Douglas remplace son masque vénitien par un casque et un filet de sniper (s’il existe un franc-tireur musical, c’est bien lui) et enchaîne avec le durassien She Said Destroy, adapté aux événements récents: « He Said Destroy / in black New York… », Fall Appart, Rose Clouds of Holocaust, Giddy Giddy Carrousel… incroyable la puissance et la beauté d’airain de ces titres, calmes, sereins, dépouillés à l’extrême, guitare, voix et batterie. Et il ne manque rien, tout est là. Les premiers rangs dansent, c’est hallucinant. Sur de la guitare sèche! Le public est en transe, il laisse exploser sa joie entre les titres, l’enthousiasme est vraiment général, l’atmosphère électrique et recueillie à la fois. Runes and Men, But, What Ends…, Smashed to Bits, c’est un véritable best-of, toutes les plus belles compositions de Death In June y passent, mises à nu, sublimement mélodiques, souveraines. C’est beau à pleurer. Magique. Beaucoup gardent les yeux fermés. Kameradschaft, chante doucement Doug, « Kameradschaft! », lui répond la salle, unanime. Elevation.
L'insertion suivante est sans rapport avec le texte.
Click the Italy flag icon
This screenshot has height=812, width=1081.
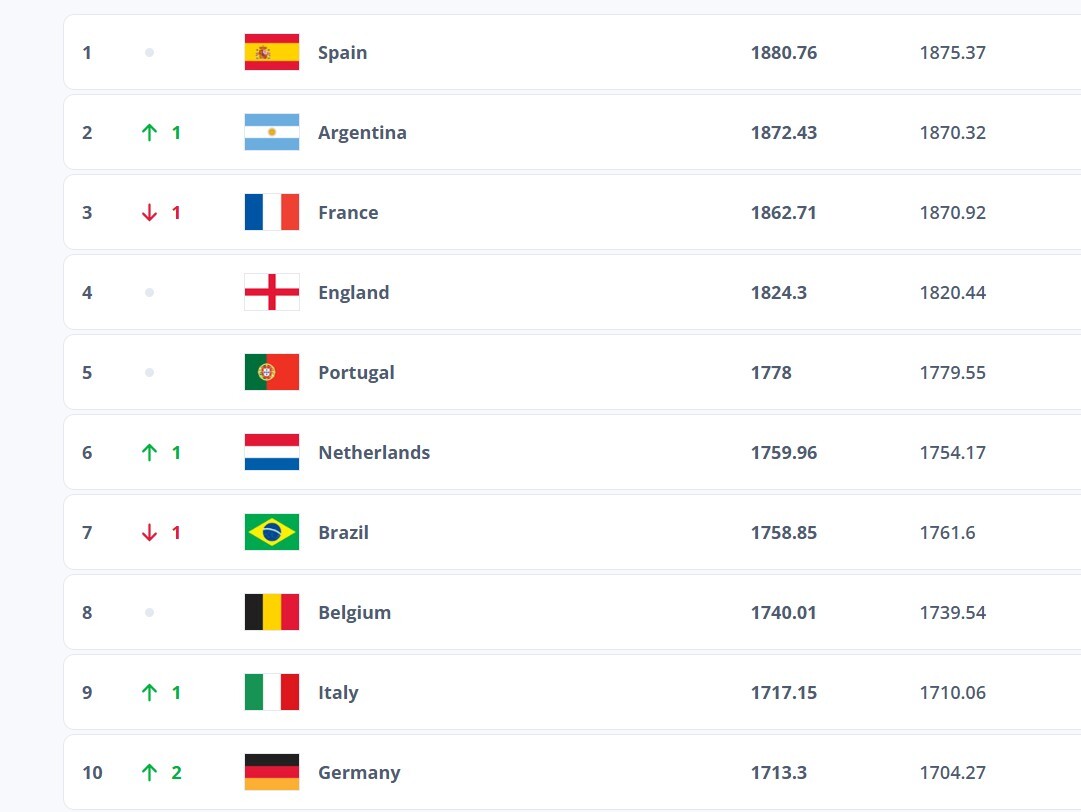tap(272, 692)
« These are strange days for you, me and Switzerland / Your enemy seems to be within… » Pour le rappel, Doug revient coiffé d’une simple casquette et entame Heaven Street. Explosions de joie. C’est du pur délire. Boyd, tête nue, introduit les titres de All Pigs Must Die, comme sur l’album. « This is a story about people who like to waste time… waste their time, waste our time, waste your time… » et je pense à nos méprisables « antifas » anonymes, à nos braves édiles locales, à nos pauvres journaleux à l’ego hypertrophié. Bye-bye piggies!
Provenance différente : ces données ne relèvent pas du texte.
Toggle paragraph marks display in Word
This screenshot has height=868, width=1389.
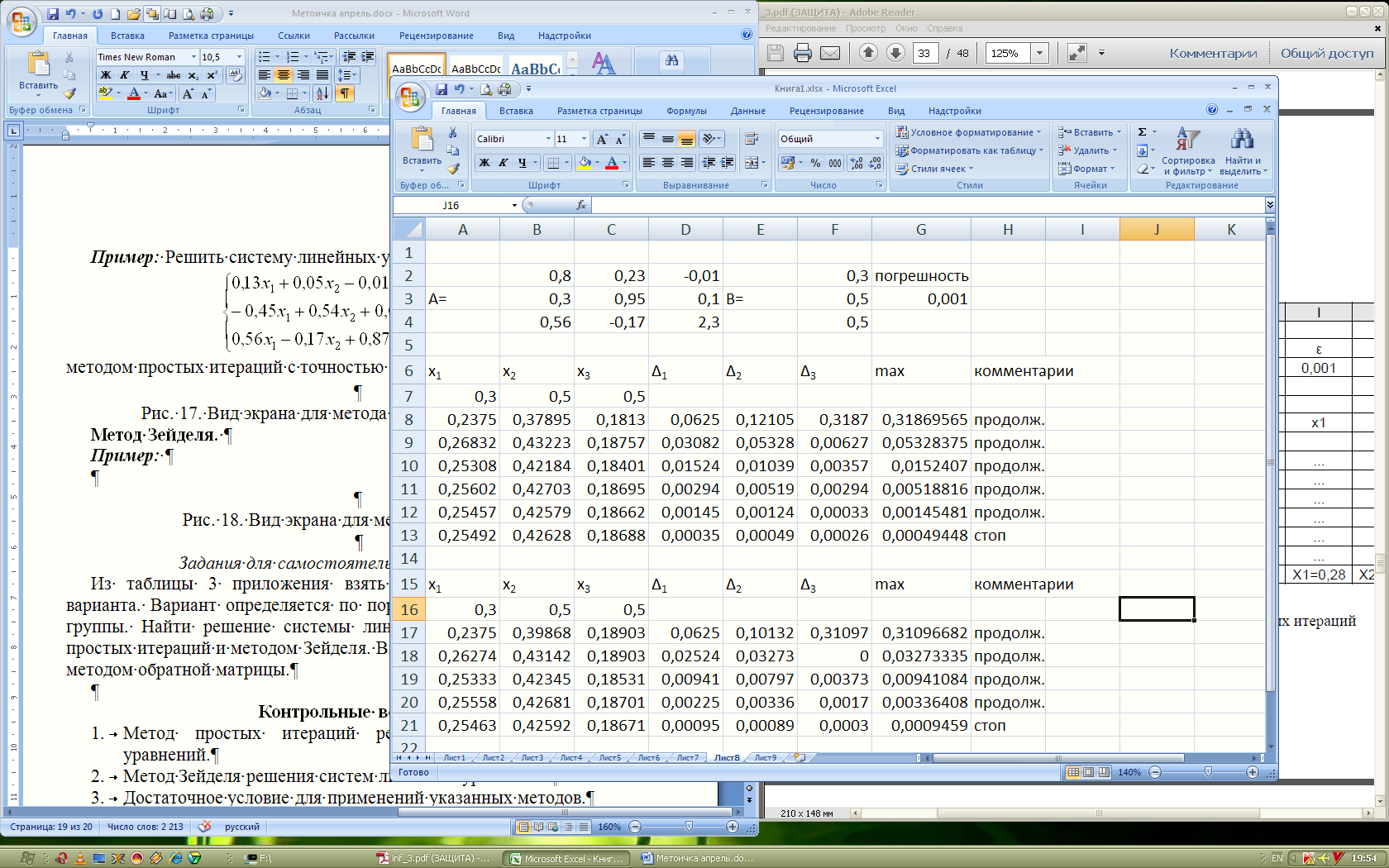pos(345,93)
Second rappel: « Do you ever think about what a lovely place the world would be, without all the people that make life so unpleasant? », profère Boyd. Je ne rêve pas: c’est People de Boyd Rice & Friends Fabuleux. Inespéré. Les connaisseurs frôlent l’évanouissement, la pollution incontrôlée dans le caleçon, la crise d’apoplexie, etc.
Bref, deux heures (ou une, ou trois, aucune idée) de pur bonheur, de musique, de martinis et de misanthropie, comme disait l’autre. De l’avis même des musiciens, l’une des meilleures date de la tournée. Un grand honneur pour nous, un vrai plaisir pour eux, nous ont ils assuré. Et surtout, surtout, une belle revanche, la plus belle qu’on puisse rêver. De quoi puiser des forces pour tenir et continuer. En dépit de Lausanne, en dépit du monde.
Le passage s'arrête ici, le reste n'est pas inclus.